[ncc-services-wg] Securing MD5 Hashes in the RIPE Database

On 11/11/2011 06:24 PM, Denis Walker wrote:
> [Apologies for duplicate emails]
>
> Dear colleagues,
>
> The RIPE NCC has formed a technical solution for the issue of
> publicly displaying MD5 password hashes in the RIPE Database. The
> solution includes:
>
> * Filtering out of all "auth:" attributes from all query results of
> MNTNER objects

Why filter all auth attributes?
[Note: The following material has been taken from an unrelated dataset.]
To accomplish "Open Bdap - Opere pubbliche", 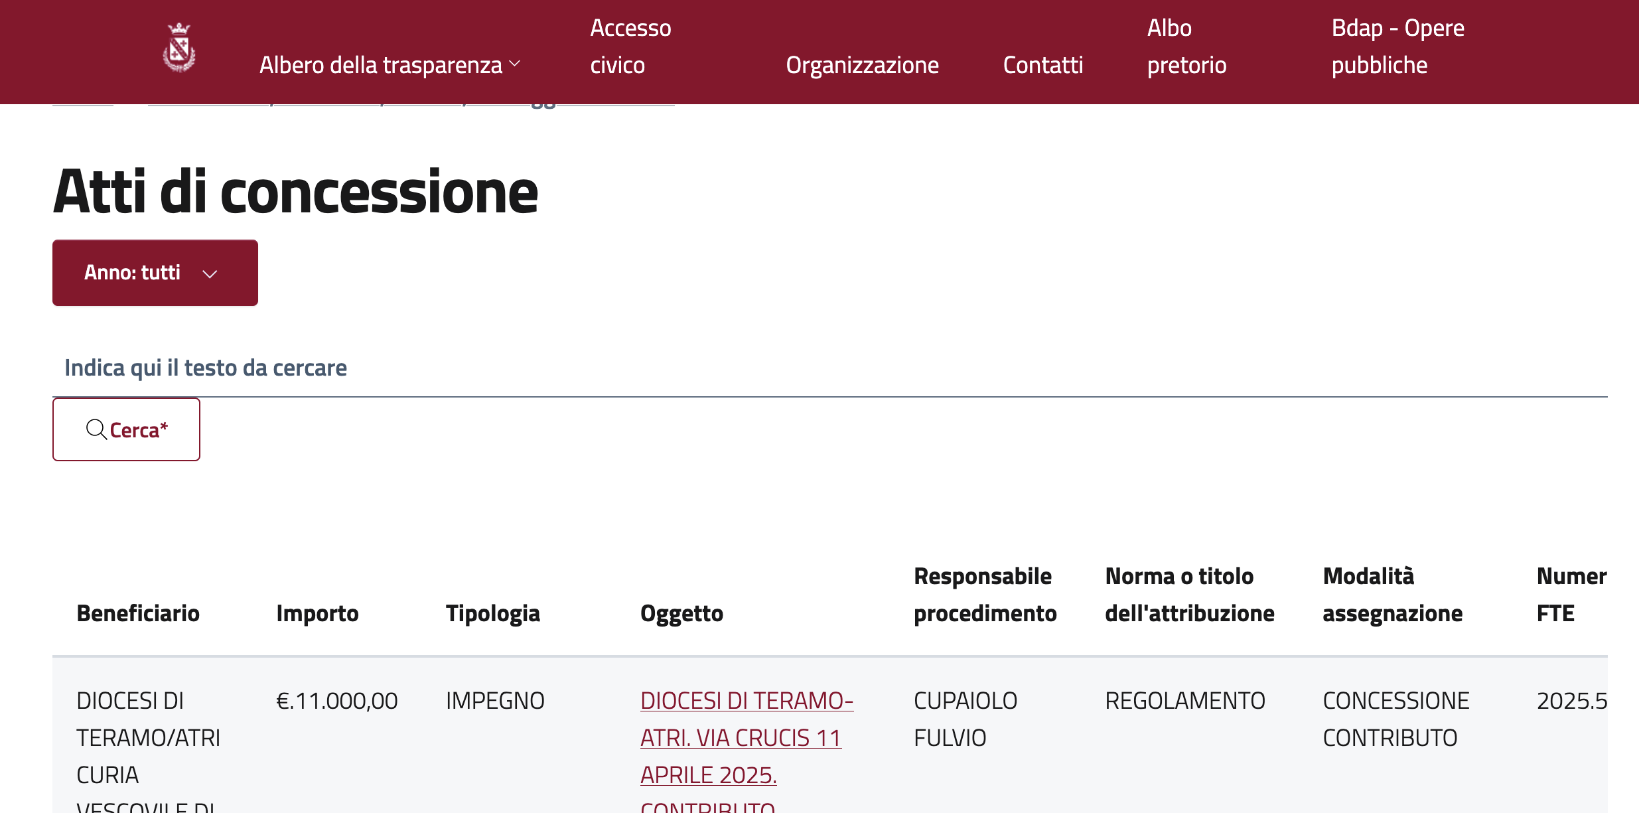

What if someone will want to use public 
key to send encrypted mail? :)

Also what about implementing stronger schemes for plain passwords like 
SHA-256,512?

> * Displaying MNTNER objects with "auth:" attributes only in
> Webupdates after password authentication
>
> We published an article on RIPE Labs describing the details, including a
> mockup of the password authentication required by Webupdates:
> https://labs.ripe.net/Members/denis/securing-md5-hashes-in-the-ripe-database
>
> Additionally, we added a basic strength indicator to the password
> generator:
> https://apps.db.ripe.net/crypt/crypt.html
>
> We look forward to your comments and feedback, either on the Database
> Working Group mailing list or below the article itself.
>
> Kind regards,
>
> Denis Walker
> Business Analyst
> RIPE NCC Database Group
>
>